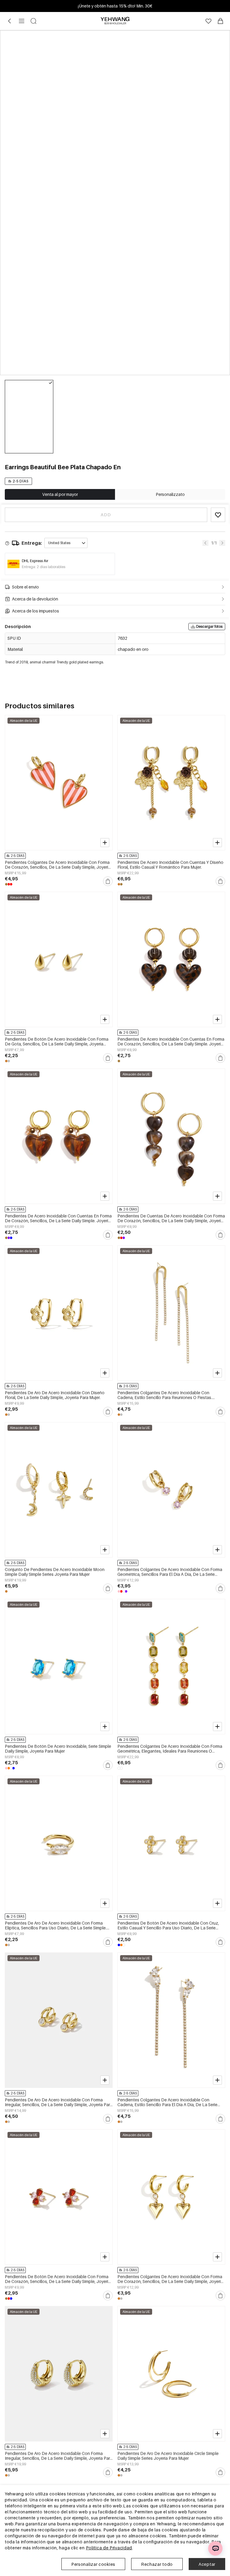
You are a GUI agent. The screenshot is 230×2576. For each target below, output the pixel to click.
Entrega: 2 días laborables (43, 567)
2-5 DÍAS (21, 481)
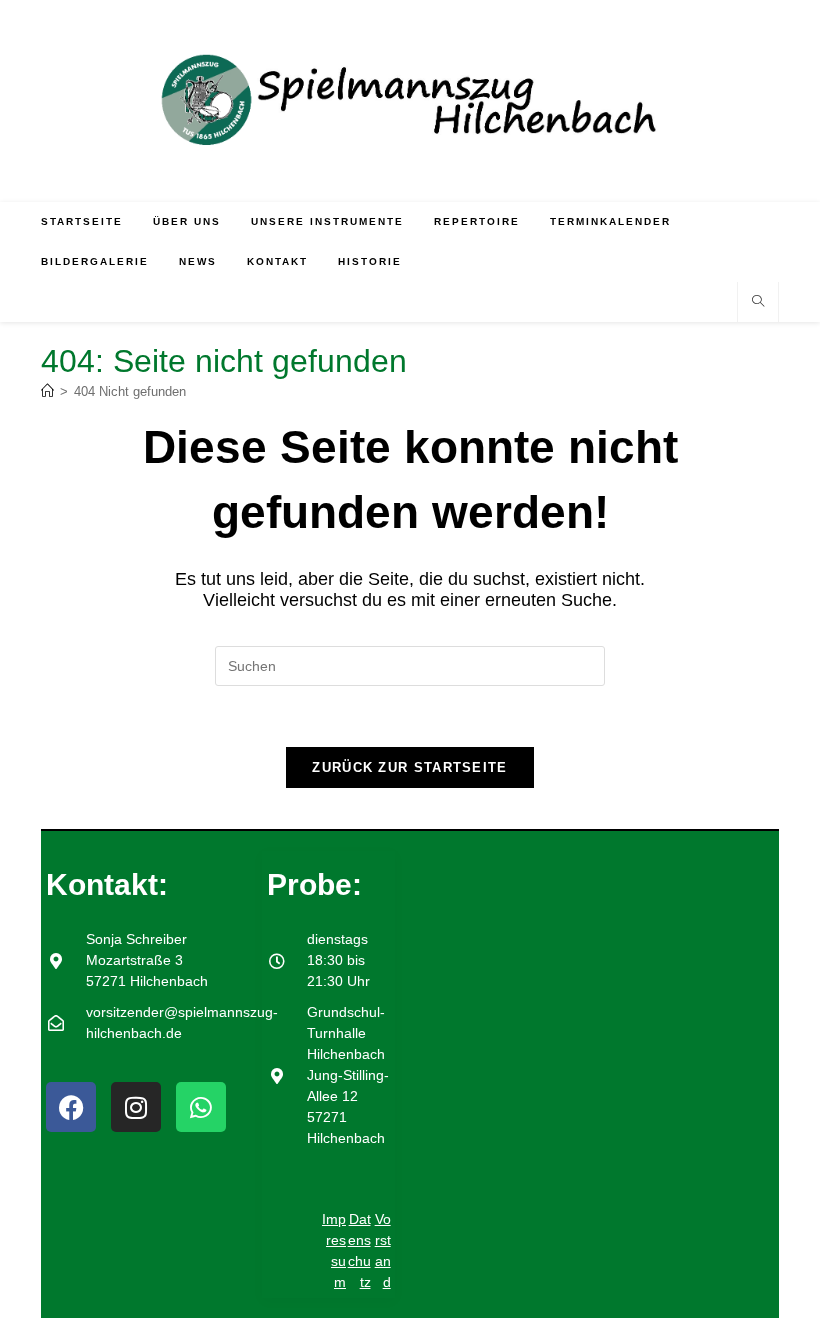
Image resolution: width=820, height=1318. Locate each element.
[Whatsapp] (201, 1107)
::::::::::
◆ WORK INSTRUCTION ◆
Everything in the listing except the pictures must come back exactly as written.

◆ EXERCISE RESULT ◆
You are a GUI agent. The screenshot is 230×2576. For each target below, output the pixel to click.
Entrega: 2 días laborables (43, 567)
2-5 DÍAS (21, 481)
Image resolution: width=820, height=1318. Locate each element.
[Whatsapp] (201, 1107)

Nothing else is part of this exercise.